There remains a list of unanswered research questions on deep learning (DL), including the remarkable generalization power of overparametrized neural networks, the efficient optimization performance despite the non-convexity, and the mechanisms behind flat minima in generalization. In this paper, we adopt an information-theoretic perspective to explore the theoretical foundations of supervised classification using deep neural networks (DNNs). Our analysis introduces the concepts of fitting error and model risk, which, together with generalization error, constitute an upper bound on the expected risk. We demonstrate that the generalization errors are bounded by the complexity, influenced by both the smoothness of distribution and the sample size. Consequently, task complexity serves as a reliable indicator of the dataset's quality, guiding the setting of regularization hyperparameters. Furthermore, the derived upper bound fitting error links the back-propagated gradient, Neural Tangent Kernel (NTK), and the model's parameter count with the fitting error.
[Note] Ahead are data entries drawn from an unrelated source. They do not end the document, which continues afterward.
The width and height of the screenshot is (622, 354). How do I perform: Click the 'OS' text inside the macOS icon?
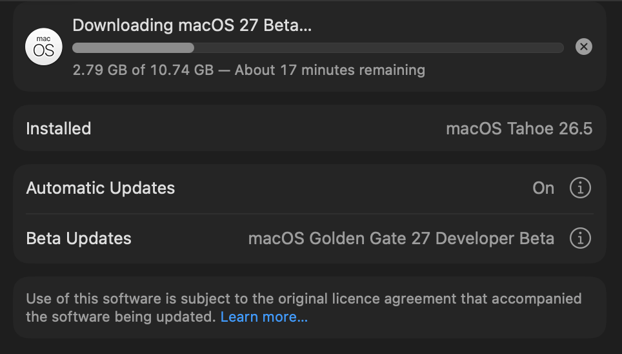click(x=44, y=51)
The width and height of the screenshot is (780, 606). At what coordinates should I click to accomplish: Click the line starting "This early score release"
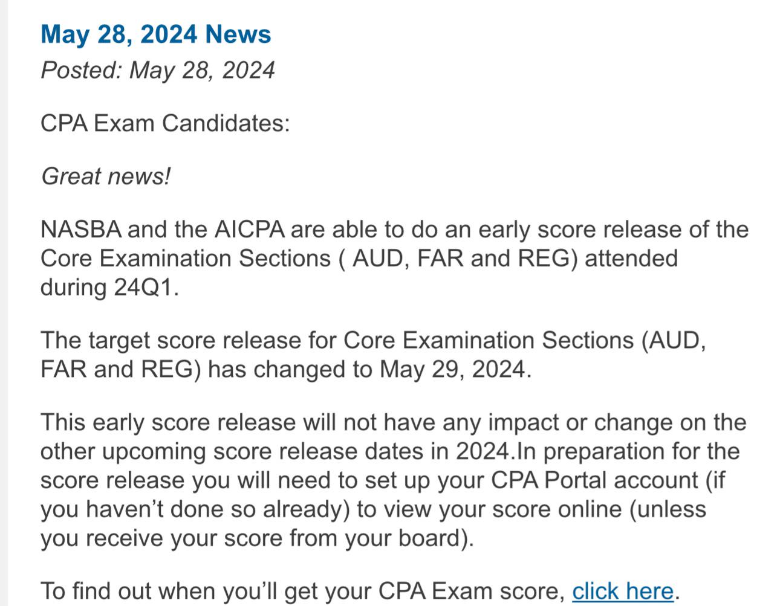pyautogui.click(x=394, y=422)
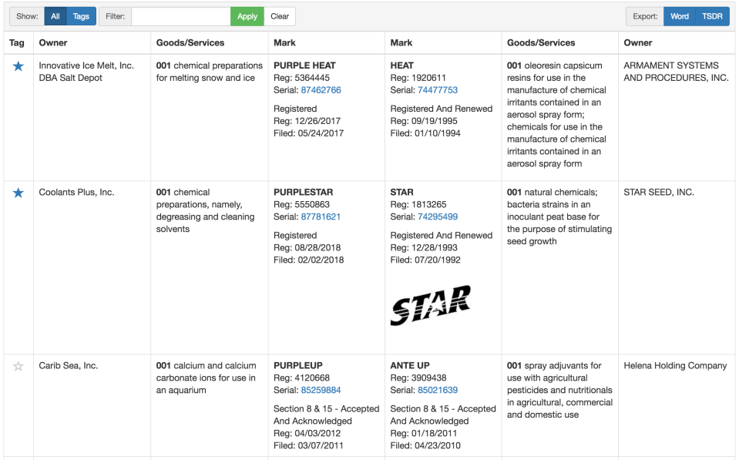Export results to Word
Screen dimensions: 739x460
[680, 16]

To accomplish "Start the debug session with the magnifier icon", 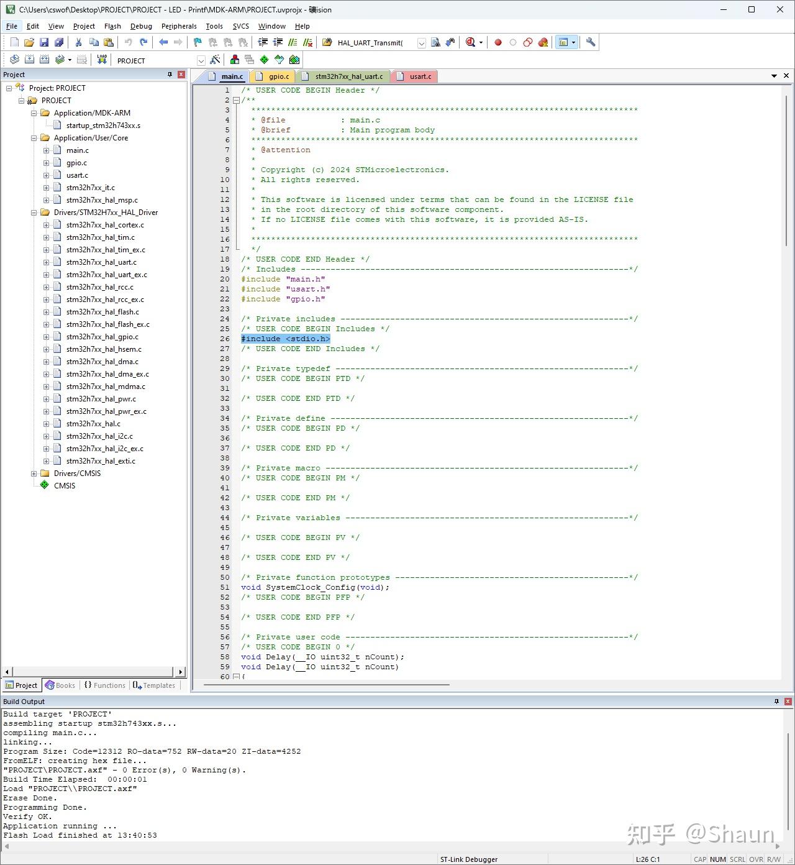I will coord(470,42).
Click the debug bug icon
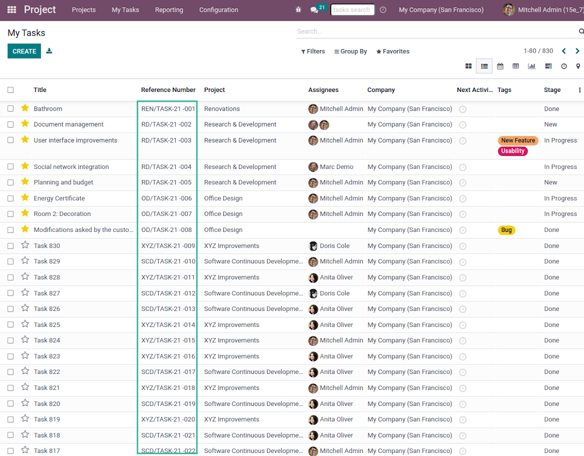The image size is (584, 456). [x=298, y=10]
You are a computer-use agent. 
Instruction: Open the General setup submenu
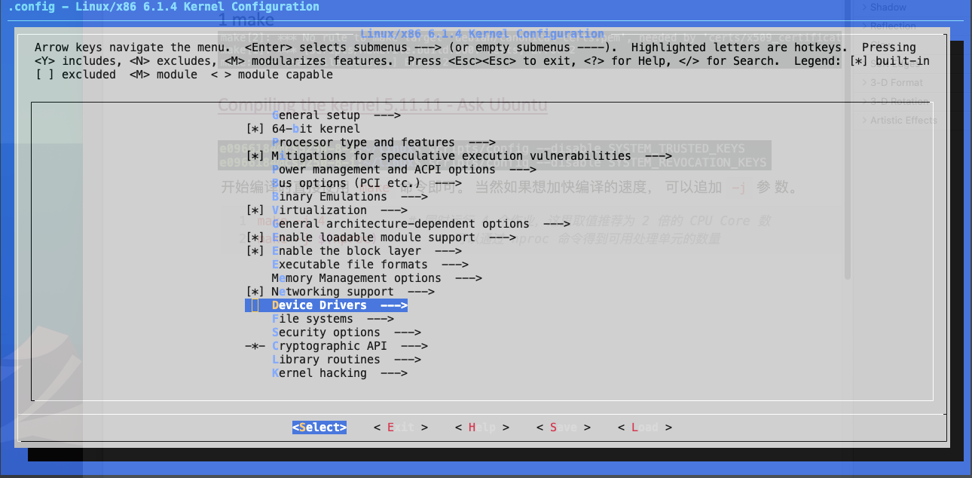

Utilizing the triangle inequality, we establish an upper bound on the expected risk. This bound offers valuable insights into the effects of overparameterization, non-convex optimization, and the flat minima in DNNs.Finally, empirical verification confirms a significant positive correlation between the derived theoretical bounds and the practical expected risk, confirming the practical relevance of the theoretical findings.

翻译：深度学习领域仍存在一系列未解决的研究问题，包括过参数化神经网络卓越的泛化能力、非凸性下高效的优化性能，以及泛化过程中平缓极小值背后的机制。本文采用信息论视角，探讨基于深度神经网络（DNN）的监督分类理论基础。分析中引入拟合误差与模型风险的概念，二者与泛化误差共同构成期望风险的上界。我们证明泛化误差受复杂度约束，且该复杂度同时受分布平滑度与样本量影响。因此，任务复杂度可作为数据集质量的可靠指标，指导正则化超参数的设定。此外，导出的拟合误差上界将反向传播梯度、神经正切核（NTK）及模型参数数量与拟合误差相关联。利用三角不等式，我们建立了期望风险的上界。该界为过参数化、非凸优化及DNN中的平缓极小值提供了重要见解。最后，实证验证表明，导出的理论界与实际期望风险之间存在显著正相关，证实了理论结果的实践相关性。